Openstack is a flexible framework for deploying compute resources. It can be used to implement a hybrid cloud architecture that allows organisations like the Sanger Institute to expand into cloud resources when their on-prem setup is not enough.

In particular, the NPG was keen to see the I/O patterns of a program called fastqcheck. They suspected that it was a bottleneck and had started work on improving it, but they wanted to make sure that it was worth the effort. The team selected a small part of their pipeline to profile in detail and ran it with the Breeze tracing wrapper.

Read on to find out what the team discovered when the data was loaded into Breeze.

Overview of good and bad I/O

In Breeze, the traffic light report immediately gives a breakdown of how much time is spent doing good and bad I/O. In this case, although the majority of I/O is good, fast streaming I/O, there is a large amount of time spent doing small I/O – 251s in a 351s pipeline is a lot even when the I/O is done in parallel.

Small I/O is a problem for file systems because the operating system doesn’t necessarily do a good job of grouping I/O operations into larger chucks. A lot of small operations have to be sent over the network and acknowledged. On shared file systems, even reads are effectively writes because the file system has to keen track of where in a file the program is reading in order to implement correct locking policies.

Clicking on the entry for small I/O in the Breeze traffic light report brings up a list of programs that did small I/O. The program fastqcheck that is under investigation comes up as the top three entries accounting for most of the small I/O. This means the NPG was correct to target this application for optimisation.

Checking the file dependencies

As well as looking at which programs are doing small I/O, you can see which files have been targeted. In this case, fastqcheck only reads from one file so it is easy to see what it is doing, but in other programs it might be necessary to narrow it down further.

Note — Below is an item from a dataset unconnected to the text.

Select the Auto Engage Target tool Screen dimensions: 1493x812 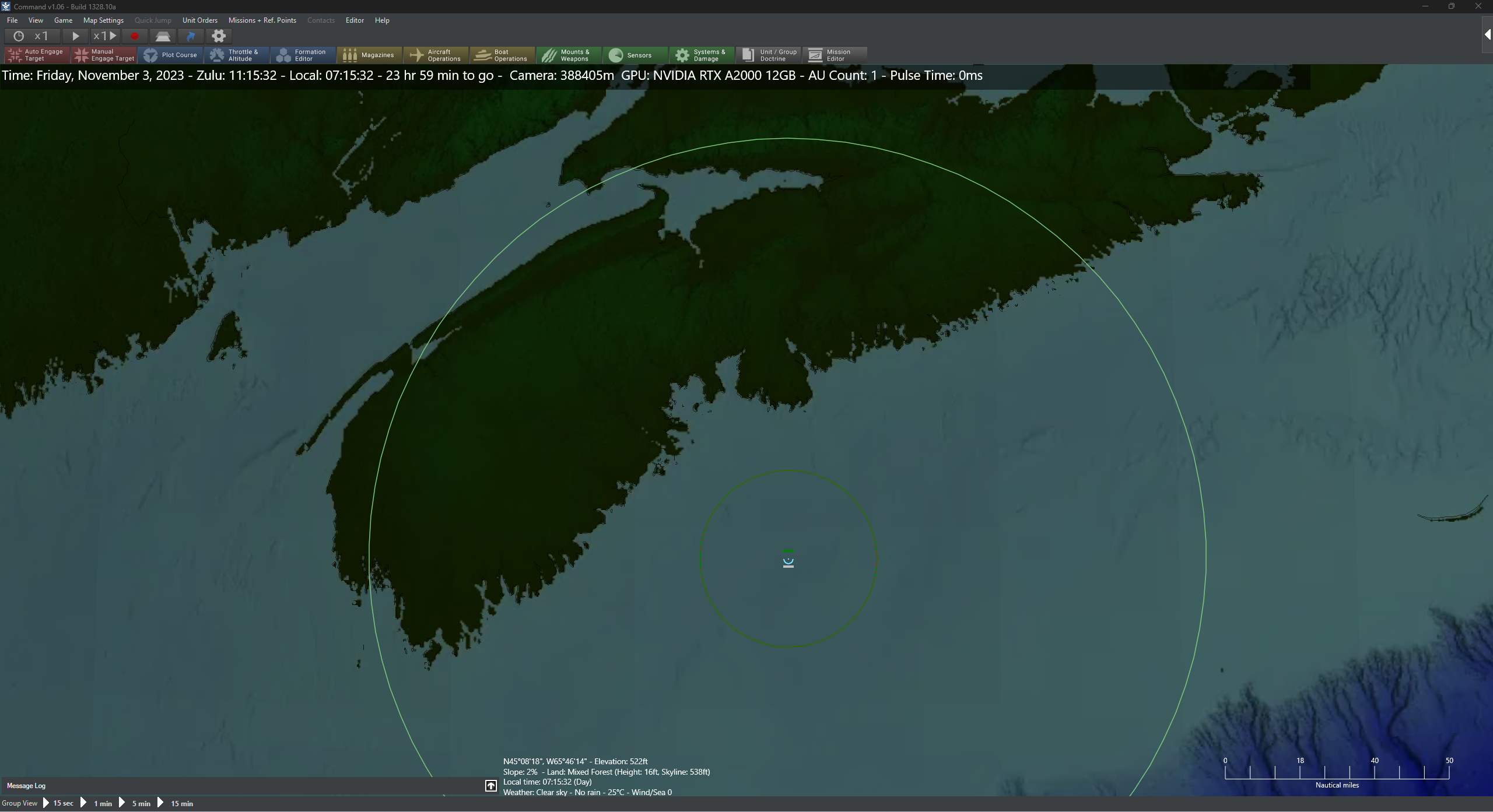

The files view in Breeze gives you a list of which files have been accessed and a table detailing the I/O patterns. You can sort the table to see which files were accessed by the most small read operations. In this case it was three bamtofastq files. Clicking on the top one tells us that is was read by fastqcheck as we would expect.

Finally, we return to the traffic light report to see if there are any other areas worth optimising. There is large amount of time spent opening files that are not read or written much. Selecting this segment tells us that the time spent opening files was almost all spent by one call to cmp, which seems odd. Selecting this program and looking at its list of operations in the event view show that it was just one open operation that took over 21s to complete.

In this case it is likely that the delay is caused by an artefact of the pipeline where the open is blocking on another process being ready and is therefore not a problem. This finding can be fed back to the storage administrators and monitored on an ongoing basis. If there are logs from the network and file system available at the time of that operation, perhaps that will also explain why the open took so long.

Even focusing a profiling exercise on one small part of the pipeline produced useful information about how fastqcheck could be optimised. In an industry as critical as cancer research, any performance gain is a win, but this exercise proved what could be achieved on a greater scale through I/O profiling.